At most elections in the Republic of Ireland the electoral register is based on residential address, and the only non-resident voters are those serving abroad on government business; this includes Irish diplomats and their spouses, and Defence Forces and Garda Síochána personnel but not their spouses.[1] [2] An exception is in elections to the Seanad (upper house) for which graduates voting in the university constituencies (National University of Ireland and Dublin University) may be nonresident.[3] A government bill introduced in 2019 proposed allowing non-resident citizens to vote in presidential elections.[4]
Expatriates intending to return to Ireland within eighteen months may retain their Irish address for electoral purposes, but must be present to vote in person.[5] [6] Maintenance of the electoral register is inefficient and emigrants often remain listed years after leaving; some return specifically to vote, which is technically illegal but difficult to enforce.[6] There is no requirement of residency for public representatives. Martin McGuinness, as a Derry resident, could not vote in the 2011 presidential election, in which he came third out of five candidates.[7] Chicago resident Billy Lawless was a Taoiseach's nominee to the 25th Seanad.[8]

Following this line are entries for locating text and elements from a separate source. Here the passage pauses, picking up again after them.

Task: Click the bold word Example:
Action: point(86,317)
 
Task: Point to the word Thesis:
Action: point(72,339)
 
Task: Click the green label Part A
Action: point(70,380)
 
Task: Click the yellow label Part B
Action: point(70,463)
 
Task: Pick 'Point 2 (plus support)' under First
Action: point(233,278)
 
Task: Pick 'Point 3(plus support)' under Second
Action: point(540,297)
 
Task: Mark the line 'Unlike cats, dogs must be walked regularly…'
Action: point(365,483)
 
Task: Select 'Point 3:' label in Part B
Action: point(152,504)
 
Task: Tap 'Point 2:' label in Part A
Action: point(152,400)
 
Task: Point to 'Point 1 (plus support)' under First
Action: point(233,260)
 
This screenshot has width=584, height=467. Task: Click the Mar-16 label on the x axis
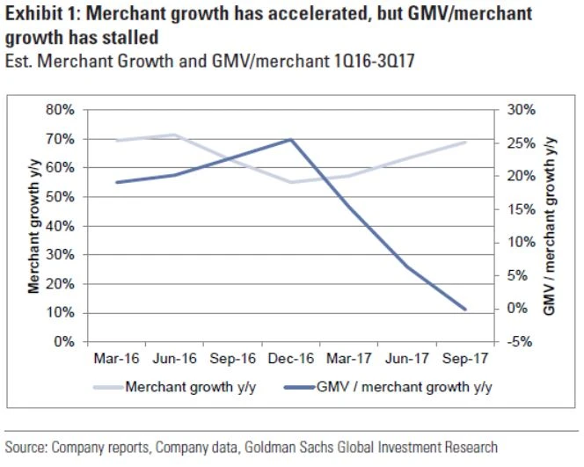coord(116,359)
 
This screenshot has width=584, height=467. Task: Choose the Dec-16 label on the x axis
coord(290,359)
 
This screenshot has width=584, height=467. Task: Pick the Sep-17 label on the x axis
coord(464,359)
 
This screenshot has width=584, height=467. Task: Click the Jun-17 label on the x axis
coord(406,359)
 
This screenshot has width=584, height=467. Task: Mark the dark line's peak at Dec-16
coord(290,139)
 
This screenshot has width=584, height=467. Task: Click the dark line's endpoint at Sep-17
coord(464,309)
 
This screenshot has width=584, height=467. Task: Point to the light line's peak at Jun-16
coord(174,135)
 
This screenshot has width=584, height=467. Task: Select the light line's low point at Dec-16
coord(290,182)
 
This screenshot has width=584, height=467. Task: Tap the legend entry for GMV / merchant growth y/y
coord(405,387)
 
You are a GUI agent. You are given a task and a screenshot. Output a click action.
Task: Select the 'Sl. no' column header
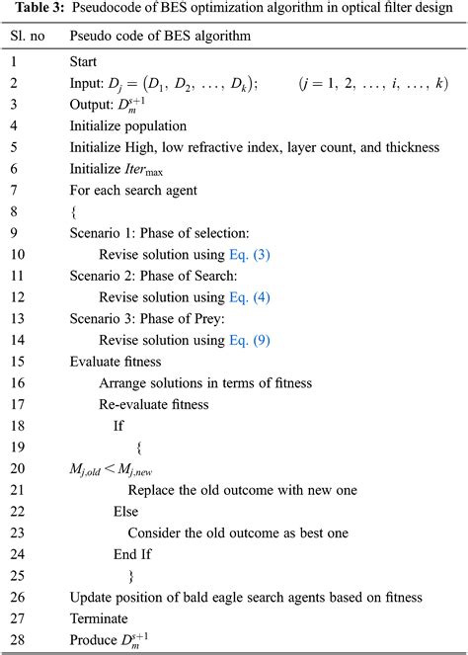point(29,36)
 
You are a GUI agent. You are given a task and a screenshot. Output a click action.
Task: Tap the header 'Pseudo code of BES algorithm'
point(158,36)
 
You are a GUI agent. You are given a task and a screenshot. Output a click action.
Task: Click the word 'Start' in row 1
point(86,61)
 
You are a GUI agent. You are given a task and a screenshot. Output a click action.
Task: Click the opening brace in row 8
point(73,211)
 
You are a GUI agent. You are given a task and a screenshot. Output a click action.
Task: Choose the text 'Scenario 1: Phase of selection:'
point(157,233)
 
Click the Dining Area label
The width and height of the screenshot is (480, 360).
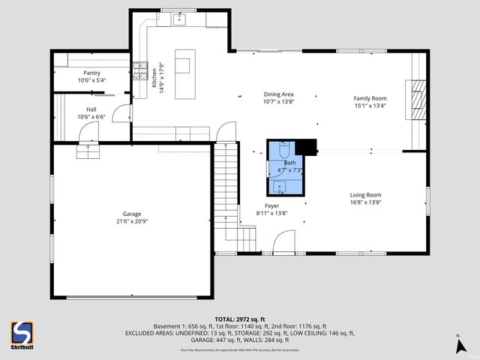click(278, 94)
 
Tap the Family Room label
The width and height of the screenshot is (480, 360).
click(370, 98)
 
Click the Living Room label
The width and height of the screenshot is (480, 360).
click(365, 195)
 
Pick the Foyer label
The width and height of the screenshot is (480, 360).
click(272, 205)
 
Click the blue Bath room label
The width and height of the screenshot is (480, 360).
click(290, 162)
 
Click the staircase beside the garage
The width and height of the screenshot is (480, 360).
click(226, 195)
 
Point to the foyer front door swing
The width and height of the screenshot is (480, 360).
click(282, 243)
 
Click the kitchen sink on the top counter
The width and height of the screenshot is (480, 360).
click(180, 20)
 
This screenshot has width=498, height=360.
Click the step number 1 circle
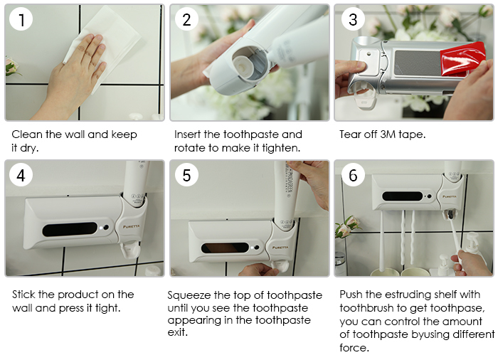21,19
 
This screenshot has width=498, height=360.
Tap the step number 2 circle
186,19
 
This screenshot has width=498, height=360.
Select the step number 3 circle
353,19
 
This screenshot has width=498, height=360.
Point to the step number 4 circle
21,175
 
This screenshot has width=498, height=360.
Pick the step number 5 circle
186,175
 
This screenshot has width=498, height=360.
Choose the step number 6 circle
353,175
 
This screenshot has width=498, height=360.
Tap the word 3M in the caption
388,134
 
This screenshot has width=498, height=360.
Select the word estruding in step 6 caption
405,295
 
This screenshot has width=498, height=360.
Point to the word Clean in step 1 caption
27,134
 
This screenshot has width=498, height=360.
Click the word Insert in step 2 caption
187,134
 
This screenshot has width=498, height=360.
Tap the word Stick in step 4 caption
23,295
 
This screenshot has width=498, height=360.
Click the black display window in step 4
70,229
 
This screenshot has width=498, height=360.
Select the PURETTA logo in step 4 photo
131,226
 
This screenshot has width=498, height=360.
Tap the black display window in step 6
403,196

Since the 1990s there have been proposals to allow emigrants to vote in elections to the Dáil (lower house) or Seanad, generally via a dedicated (single transferable vote multi-seat) constituency.[9] Groups established by economic emigrants leaving the 1980s recession have advocated for change.[10] A related issue is a proposed right of people in Northern Ireland to vote in the Republic.[11] Arguments in favour of expatriates voting include the economic and cultural importance of the Irish diaspora and the potential benefits of increasing its engagement with the state, and a moral debt owed to reluctant emigrants.[12] Arguments against include the possibility of the emigrant vote swamping residents, and that emigrants' views may conflict with residents'.[13] Of 70 million nonresidents claiming Irish ancestry, 3 million have Irish citizenship including 1 million who have lived in Ireland.[13] Most proposals would enfranchise only the subset of this 1 million who left Ireland a limited time before. The number is still large relative to a resident population (including children) of 4.8 million;[14] however, Iseult Honohan suggests that swamping could be prevented by making emigrants vote in a dedicated emigrants' constituency rather than in the constituency of their last Irish residence, so that expatriates would have lower apportionment than residents.[13] The Irish government is responsible to the Dáil, so proposals to allow expatriates to vote for the Seanad or the figurehead office of President would provide symbolic inclusion without jeopardising government stability.
The Oireachtas (parliament) committee on the constitution considered the matter in 2002; it recommended no extension of the franchise, but that among the senators nominated by the Taoiseach (prime minister) should be "a person or persons with an awareness of emigrant issues".[15] In 2014, the Oireachtas joint committee on European Union (EU) affairs considered a European Commission communication on "the consequences of disenfranchisement of Union citizens exercising their right to free movement", and recommended that Irish citizens abroad should have the right to vote in Dáil elections.[16] In 2015, a report on reform of the Seanad commissioned by the Taoiseach Enda Kenny recommended that senators on vocational panels should be directly rather than indirectly elected, from an electorate extended "to Irish citizens in Northern Ireland and to holders of Irish passports living overseas".[17]
See main article: Thirty-ninth Amendment of the Constitution Bill 2019. The Constitutional Convention in 2013 recommended allowing expatriate citizens to vote in presidential elections;[18] In 2017 the government agreed to this, published a position paper listing seven options for eligibility criteria and associated implementation measures, and promised a constitutional referendum on whichever option it would select, to be held alongside the 2019 local election.[19] In February 2019, the government decided that, due to the urgency of dealing with Brexit, the referendum would be postponed; it also agreed that the proposal would be "an extension of the franchise to all citizens resident outside the State, including citizens resident in Northern Ireland".[20] The resulting bill was introduced in the Dáil in September 2019.[4]
The 2021 report of the Seanad committee on Brexit noted a democratic deficit created by the Northern Ireland Protocol, which leaves Northern Ireland subject to some EU rules despite no longer participating in EU decision-making. Among the mitigations suggested in the report was allowing Irish citizens resident in Northern Ireland to vote in elections to the European Parliament.